A talk for CS beginners
Jônatas Davi Paganini
Before We Start — A Question
Raise your hand if you’ve used software today.
Now keep it raised if that software made a decision about you — what you see, what you’re offered, whether you qualify for something.
That’s what we’re here to talk about. You’re learning to build the thing that just raised everyone’s hand.
The code you write will touch people you’ll never meet, in situations you never imagined.
Who Am I
- Developer since 2004
- Worked across Brazil and internationally, mostly remote
- Currently Senior Software Engineer at Hubstaff
- Previously Developer Advocate at Timescale — time-series data
- Passionate about open source, teaching, and living close to nature
- Building a permaculture farm while writing database code
A Frame: Three Permaculture Ethics
Before we talk about code — a small detour into farming.
Permaculture is a design philosophy for sustainable human habitats modeled on nature. A forest garden doesn’t need watering, pesticides, or weekly maintenance. You design with nature, not against it.
Its foundation is three simple ethics:
- Earth Care — protect and restore natural systems
- People Care — support human wellbeing and community
- Fair Share — distribute surplus, limit consumption
I’ll use these as a lens throughout this talk. Because they map surprisingly well to software.

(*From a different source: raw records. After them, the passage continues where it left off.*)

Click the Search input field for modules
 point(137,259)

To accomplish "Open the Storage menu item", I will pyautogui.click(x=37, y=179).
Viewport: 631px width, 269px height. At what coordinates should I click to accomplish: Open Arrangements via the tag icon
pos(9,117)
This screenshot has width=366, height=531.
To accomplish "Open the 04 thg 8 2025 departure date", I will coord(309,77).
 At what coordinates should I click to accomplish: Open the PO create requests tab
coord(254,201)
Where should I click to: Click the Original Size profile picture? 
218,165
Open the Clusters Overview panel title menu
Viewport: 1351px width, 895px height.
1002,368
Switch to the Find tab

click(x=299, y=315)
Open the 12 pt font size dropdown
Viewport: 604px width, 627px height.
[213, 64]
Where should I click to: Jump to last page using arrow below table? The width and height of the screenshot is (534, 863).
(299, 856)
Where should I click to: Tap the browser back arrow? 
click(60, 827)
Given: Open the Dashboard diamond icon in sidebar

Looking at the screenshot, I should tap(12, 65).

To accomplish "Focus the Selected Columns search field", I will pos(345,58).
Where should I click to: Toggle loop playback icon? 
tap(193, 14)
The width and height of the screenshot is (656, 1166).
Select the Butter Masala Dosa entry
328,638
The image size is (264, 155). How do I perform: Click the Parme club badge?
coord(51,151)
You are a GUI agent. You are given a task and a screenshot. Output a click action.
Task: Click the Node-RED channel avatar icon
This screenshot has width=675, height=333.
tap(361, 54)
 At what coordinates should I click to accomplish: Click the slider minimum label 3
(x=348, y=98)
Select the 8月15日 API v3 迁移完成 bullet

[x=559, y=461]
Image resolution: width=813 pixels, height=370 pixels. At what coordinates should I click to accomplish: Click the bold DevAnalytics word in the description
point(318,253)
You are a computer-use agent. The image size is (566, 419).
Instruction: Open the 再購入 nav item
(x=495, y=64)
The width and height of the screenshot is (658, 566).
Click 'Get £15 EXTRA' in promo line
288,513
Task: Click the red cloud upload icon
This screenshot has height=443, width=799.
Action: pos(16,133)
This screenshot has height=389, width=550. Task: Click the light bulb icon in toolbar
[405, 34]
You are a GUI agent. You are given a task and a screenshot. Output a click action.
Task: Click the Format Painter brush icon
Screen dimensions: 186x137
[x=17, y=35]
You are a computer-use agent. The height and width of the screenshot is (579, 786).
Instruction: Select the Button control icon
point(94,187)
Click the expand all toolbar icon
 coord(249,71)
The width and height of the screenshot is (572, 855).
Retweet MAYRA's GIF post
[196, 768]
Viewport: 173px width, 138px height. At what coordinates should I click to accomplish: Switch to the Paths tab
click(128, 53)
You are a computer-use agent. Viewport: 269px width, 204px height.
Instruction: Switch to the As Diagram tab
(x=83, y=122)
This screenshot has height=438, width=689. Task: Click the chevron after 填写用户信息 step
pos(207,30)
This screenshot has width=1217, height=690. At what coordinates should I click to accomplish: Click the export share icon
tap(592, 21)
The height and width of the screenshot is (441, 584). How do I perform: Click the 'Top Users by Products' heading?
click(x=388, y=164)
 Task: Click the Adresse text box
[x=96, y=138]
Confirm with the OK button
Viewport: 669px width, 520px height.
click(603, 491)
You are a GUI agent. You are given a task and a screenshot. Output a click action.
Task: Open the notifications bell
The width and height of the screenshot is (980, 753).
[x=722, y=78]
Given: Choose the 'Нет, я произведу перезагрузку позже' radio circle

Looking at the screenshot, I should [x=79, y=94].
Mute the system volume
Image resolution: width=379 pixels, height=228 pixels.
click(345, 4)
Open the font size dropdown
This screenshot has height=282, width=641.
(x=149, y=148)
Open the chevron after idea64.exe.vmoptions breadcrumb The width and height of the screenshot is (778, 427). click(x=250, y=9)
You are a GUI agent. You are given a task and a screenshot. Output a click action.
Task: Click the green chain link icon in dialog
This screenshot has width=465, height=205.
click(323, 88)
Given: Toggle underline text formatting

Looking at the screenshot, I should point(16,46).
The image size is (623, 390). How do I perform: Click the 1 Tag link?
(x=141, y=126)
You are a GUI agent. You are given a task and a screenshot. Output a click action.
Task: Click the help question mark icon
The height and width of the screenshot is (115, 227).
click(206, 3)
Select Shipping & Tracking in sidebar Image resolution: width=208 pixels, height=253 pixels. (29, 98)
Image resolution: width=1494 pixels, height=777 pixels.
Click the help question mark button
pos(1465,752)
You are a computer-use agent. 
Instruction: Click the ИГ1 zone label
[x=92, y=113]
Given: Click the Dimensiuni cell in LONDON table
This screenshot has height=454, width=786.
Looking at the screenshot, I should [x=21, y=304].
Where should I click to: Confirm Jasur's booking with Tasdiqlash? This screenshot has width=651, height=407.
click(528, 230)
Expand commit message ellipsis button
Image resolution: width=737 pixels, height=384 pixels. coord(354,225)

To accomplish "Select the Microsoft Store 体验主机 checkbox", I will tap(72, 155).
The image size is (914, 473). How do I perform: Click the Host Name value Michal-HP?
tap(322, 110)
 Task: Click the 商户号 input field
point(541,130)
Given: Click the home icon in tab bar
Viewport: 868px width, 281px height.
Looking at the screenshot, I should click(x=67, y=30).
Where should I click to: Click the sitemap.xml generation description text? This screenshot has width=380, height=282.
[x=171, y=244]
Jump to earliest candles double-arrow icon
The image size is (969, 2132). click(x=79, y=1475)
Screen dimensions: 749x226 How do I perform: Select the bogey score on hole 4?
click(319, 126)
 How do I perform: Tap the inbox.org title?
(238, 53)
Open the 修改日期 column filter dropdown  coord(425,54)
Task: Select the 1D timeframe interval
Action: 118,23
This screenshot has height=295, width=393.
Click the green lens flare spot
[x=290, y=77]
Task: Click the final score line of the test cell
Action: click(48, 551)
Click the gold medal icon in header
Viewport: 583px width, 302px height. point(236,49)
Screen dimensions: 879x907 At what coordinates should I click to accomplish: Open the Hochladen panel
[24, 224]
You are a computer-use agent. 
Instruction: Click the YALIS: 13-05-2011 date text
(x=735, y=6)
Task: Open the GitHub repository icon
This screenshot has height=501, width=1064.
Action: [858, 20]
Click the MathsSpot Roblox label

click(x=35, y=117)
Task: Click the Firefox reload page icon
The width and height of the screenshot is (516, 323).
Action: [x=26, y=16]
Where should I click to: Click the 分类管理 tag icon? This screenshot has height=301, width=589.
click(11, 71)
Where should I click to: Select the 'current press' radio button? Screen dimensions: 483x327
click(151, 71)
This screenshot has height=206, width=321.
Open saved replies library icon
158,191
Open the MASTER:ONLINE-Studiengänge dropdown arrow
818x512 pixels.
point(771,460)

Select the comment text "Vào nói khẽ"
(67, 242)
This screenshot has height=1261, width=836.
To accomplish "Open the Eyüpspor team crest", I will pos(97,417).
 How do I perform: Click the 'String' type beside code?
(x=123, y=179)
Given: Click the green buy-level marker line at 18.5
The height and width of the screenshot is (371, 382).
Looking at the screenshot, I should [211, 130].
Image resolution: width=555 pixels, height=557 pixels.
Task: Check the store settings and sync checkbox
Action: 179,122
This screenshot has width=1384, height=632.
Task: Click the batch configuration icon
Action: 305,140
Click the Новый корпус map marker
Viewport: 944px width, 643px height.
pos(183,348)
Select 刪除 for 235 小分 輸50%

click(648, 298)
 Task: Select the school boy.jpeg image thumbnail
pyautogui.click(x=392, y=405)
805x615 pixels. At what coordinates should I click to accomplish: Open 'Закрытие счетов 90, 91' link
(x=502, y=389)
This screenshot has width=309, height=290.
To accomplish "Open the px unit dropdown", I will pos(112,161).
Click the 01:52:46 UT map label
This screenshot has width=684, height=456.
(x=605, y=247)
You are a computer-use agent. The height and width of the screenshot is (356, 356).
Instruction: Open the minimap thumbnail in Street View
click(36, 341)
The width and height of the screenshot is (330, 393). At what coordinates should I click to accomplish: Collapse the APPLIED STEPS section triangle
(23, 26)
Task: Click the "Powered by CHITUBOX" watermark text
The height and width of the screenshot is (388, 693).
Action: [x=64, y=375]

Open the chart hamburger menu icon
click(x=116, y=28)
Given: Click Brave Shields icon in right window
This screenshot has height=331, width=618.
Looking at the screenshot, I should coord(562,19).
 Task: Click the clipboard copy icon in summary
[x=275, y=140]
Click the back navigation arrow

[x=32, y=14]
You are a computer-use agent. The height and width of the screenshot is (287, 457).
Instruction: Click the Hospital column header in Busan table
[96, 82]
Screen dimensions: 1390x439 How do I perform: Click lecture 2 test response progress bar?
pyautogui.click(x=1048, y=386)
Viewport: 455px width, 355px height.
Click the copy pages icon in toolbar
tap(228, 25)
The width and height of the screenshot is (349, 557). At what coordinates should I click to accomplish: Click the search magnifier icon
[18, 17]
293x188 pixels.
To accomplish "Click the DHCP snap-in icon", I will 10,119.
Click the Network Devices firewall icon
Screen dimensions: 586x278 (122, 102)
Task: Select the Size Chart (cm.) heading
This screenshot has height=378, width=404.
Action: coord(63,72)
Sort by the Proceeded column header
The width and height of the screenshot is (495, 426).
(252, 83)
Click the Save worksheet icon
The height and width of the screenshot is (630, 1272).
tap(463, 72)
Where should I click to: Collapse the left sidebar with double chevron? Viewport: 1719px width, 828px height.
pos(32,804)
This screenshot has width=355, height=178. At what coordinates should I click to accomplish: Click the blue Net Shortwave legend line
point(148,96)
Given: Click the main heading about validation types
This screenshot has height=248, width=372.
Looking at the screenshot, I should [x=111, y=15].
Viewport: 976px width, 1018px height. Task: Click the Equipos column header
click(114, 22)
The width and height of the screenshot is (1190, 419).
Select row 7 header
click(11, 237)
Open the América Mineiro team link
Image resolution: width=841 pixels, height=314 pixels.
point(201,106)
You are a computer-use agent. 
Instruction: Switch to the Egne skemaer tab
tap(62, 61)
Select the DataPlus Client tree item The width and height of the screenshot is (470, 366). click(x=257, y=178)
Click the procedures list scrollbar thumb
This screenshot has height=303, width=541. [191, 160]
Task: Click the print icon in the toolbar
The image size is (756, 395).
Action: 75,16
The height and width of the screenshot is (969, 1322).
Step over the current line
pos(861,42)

Time Is Your Most Valuable Resource
(People Care starts with you)
- You have finite hours — every line of code costs time
- Learning something once vs. doing something manually 1000 times
- Automation is fundamentally about reclaiming human time
Time Economics: think about the return on your time investment.
What to Build Matters
- Not all software is worth building
- Who benefits? Who pays the hidden cost?
- The why behind your code shapes its impact
- Aligning your work with your values is a career strategy
Your choices about what to build matter as much as how to build it.
What Does Ethics Mean in Computing
(People Care at scale)
- Who benefits from the software you write?
- Who is excluded or harmed?
- Ethics isn’t a feature — it’s a design decision from the start
- The consequences of code extend far beyond the codebase
Bias in Algorithms
- Algorithms trained on biased data reproduce that bias
- Real-world examples: hiring tools, credit scoring, predictive policing
- “Neutral” systems are rarely neutral
- Bias compounds over time and scale
If your training data reflects injustice, your model will too.
Privacy & Data Power
(Fair Share — who controls the resource?)
- Data collected is power held over users
- Most users don’t read privacy policies — and companies know it
- Data breaches are not just technical failures, they’re ethical ones
- Minimum viable data: collect only what you truly need
The “Move Fast” Problem
- “Move fast and break things” has real victims
- Speed at scale means mistakes affect millions
- Responsible engineering includes slowdowns for review
- Ethical debt is harder to pay than technical debt
The “move fast” motto was never meant for systems that touch real lives.
The Scale of the Problem
(Earth Care — the invisible infrastructure)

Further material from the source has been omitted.